BEGIN TEXT

PLANNED RESIDENTIAL DEVELOPMENT
An area of land, controlled by a landowner, to be developed as a single entity for a number of dwelling units, or combination of residential and nonresidential uses, the development plan for which does not correspond in lot size, bulk, type of dwelling, or use, density or intensity, lot coverage and required open space to the regulations established in any one district created, from time to time, under the provisions of this chapter.
PLANNING AGENCY
A planning commission, planning department, or a planning committee of the governing body.
PLAT
The map or plan of a subdivision or land development, whether preliminary or final.
PUBLIC NOTICE
Notice published once each week for two successive weeks in a newspaper of general circulation in the Borough. Such notice shall state the time and place of the hearing and the particular nature of the matter to be considered at the hearing. The first publication shall not be more than 30 days and the second publication shall not be less than seven days from the date of the hearing.

§ 425-49 General standards.

The planned development must meet all of the following general standards:
A. 
The planned development is consistent with the Comprehensive Plan.
B. 
The planned development is an effective and unified treatment of the development possibilities on the project site; and the development plan makes appropriate provision for the preservation of streams and stream banks, wooded cover, rough terrain and similar areas.
C. 
The planned development shall be planned and developed to harmonize with any existing or proposed development in the area surrounding the project site.
D. 
A performance bond for all improvements in the development must be posted as required.
E. 
Provision for sewerage treatment must be made and proof of such submitted with the application.

§ 425-50 Applicable districts; permitted uses.

A. 
Planned residential developments may be approved in the following zoning districts:
(1) 
R-1 Low-Density Residential with a land use intensity rating of 35.
(2) 
R-2 Medium-Density Residential with a land use intensity rating of 40.
(3) 
R-3 High-Density Residential with a land use intensity rating of 50.
B. 
Permitted uses include:
(1) 
Dwelling units in detached, semidetached, attached or multistoried structures or any combination thereof; and
(2) 
Those nonresidential uses deemed to be appropriate (by the Borough) for incorporation in the design of the planned residential development.

§ 425-51 Calculation of project densities.

The type and number of dwelling units which may be constructed within a planned development will be determined by using the Land Use Intensity Rating System, which is described as follows, and within the required land use intensity rating set forth in this chapter for each zoning district where planned residential developments are permitted, i.e., R-1, R-2, and R-3.
A. 
Land Use Intensity System.
(1) 
The Land Use Intensity System correlates the land area, floor area, open space, livability space, recreation space, and car storage capacity of a planned residential development to prevent overdevelopment or overcrowding of a building site.

END TEXT

List every quantity that the zoning text above says the Land Use Intensity System correlates for a planned residential development.

BEGIN GIVEN DATA

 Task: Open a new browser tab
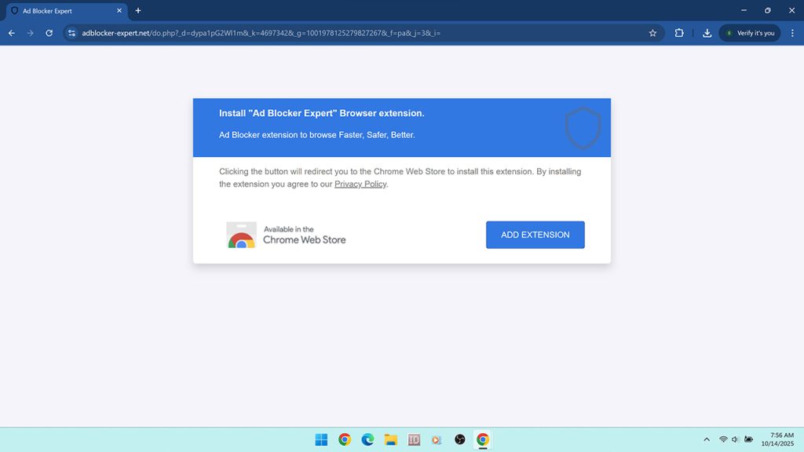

END GIVEN DATA

◆ WRITTEN SOLUTION
- Land area
- Floor area
- Open space
- Livability space
- Recreation space
- Car storage capacity